Most euro zone ministers in
Brussels that night failed to notice, continuing to pore over the details of
the multi-billion-euro deal. It fell to Christine Lagarde, French director of
the International Monetary Fund, to approach Moscovici and nudge him awake,
according to witnesses at the March 24 talks.
The sight of
the IMF head waking up France's top finance official in
a crisis meeting neatly illustrates a question that is troubling European
diplomats: what has happened to France's voice in Europe?

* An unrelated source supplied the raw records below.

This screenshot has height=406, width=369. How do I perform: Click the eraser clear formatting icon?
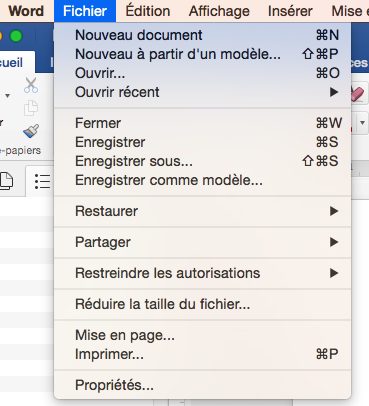(358, 93)
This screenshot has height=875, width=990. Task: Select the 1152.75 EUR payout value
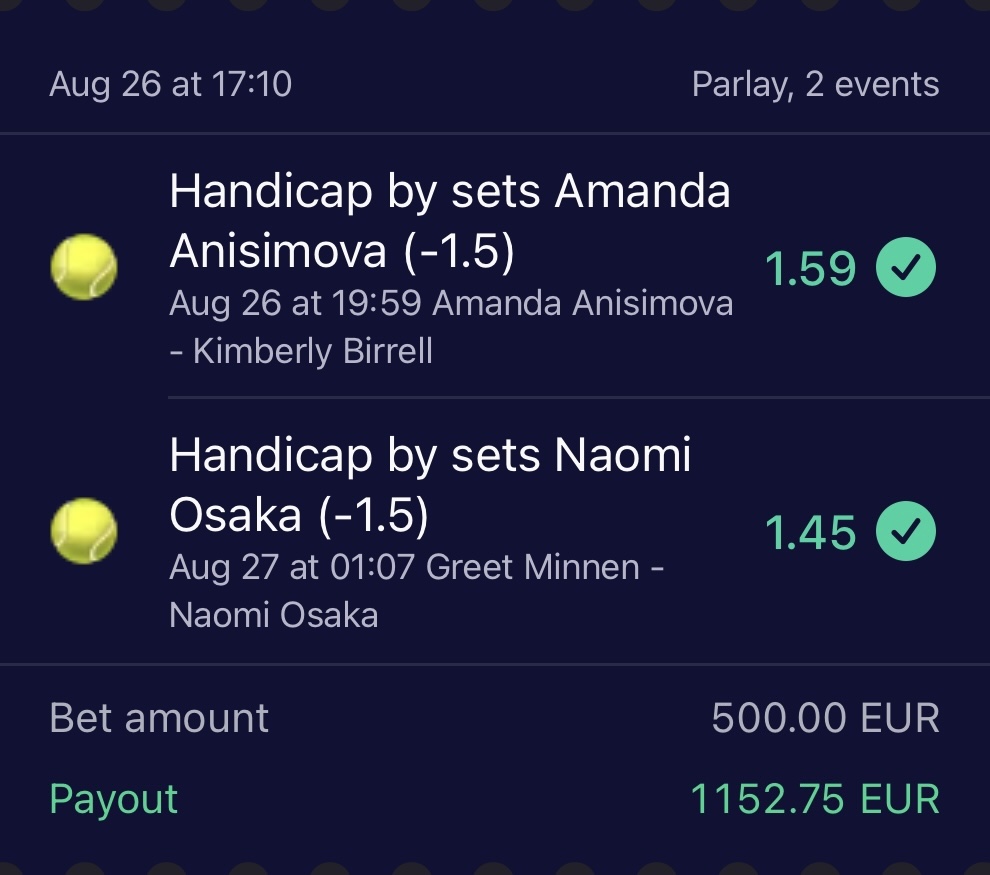click(815, 799)
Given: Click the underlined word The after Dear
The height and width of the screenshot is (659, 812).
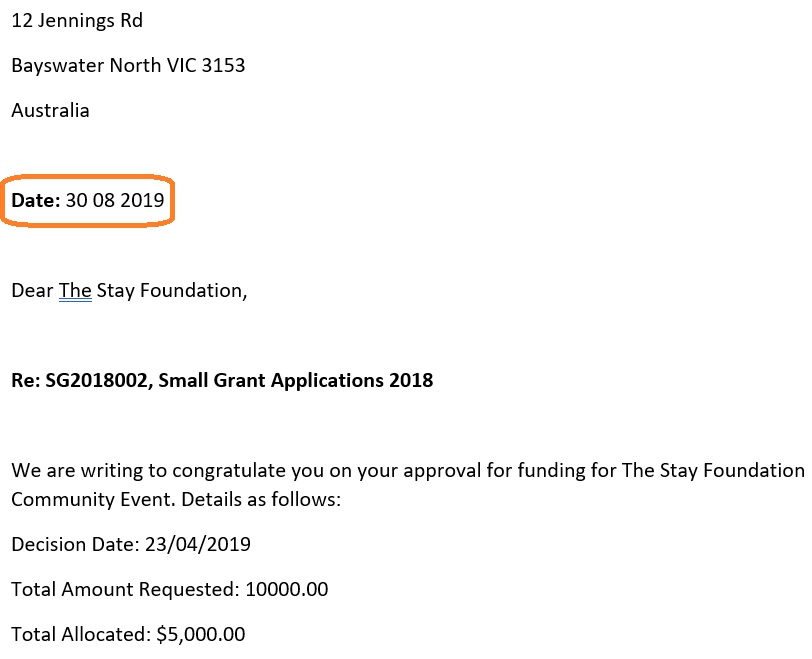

For decades France has been
central to the European project that was born out of World War Two and now
reaches from Europe's Atlantic coast to beyond the former Iron Curtain.
Straddling
north and south, France has a unique perspective on Europe. It is the European
Union's largest economy after Germany. One of six
founders of the original European coal and steel community in
1951, it has shaped and often led, the institutions that make the EU tick.
The
readiness of successive French and German leaders to work together has for
decades created a consensus among two former enemies that has steered Europe
through crisis and change - from the end of the Cold War and Germany's
reunification, to the expansion of the EU to the east and the introduction of
the single European currency in 1999.
For much of
the past four years, during which the euro zone was nearly torn apart by a debt
crisis, the Franco-German axis has held true. But in the past six months,
questions have arisen about what France is offering in terms of fresh ideas,
and how it is dealing with the rest of Europe.
"You
can see a shrinking presence, a progressive disappearance of France on most
issues that concern the economic agenda," said Fredrik Erixon, director of
the European Centre for International Political Economy, a Brussels think tank.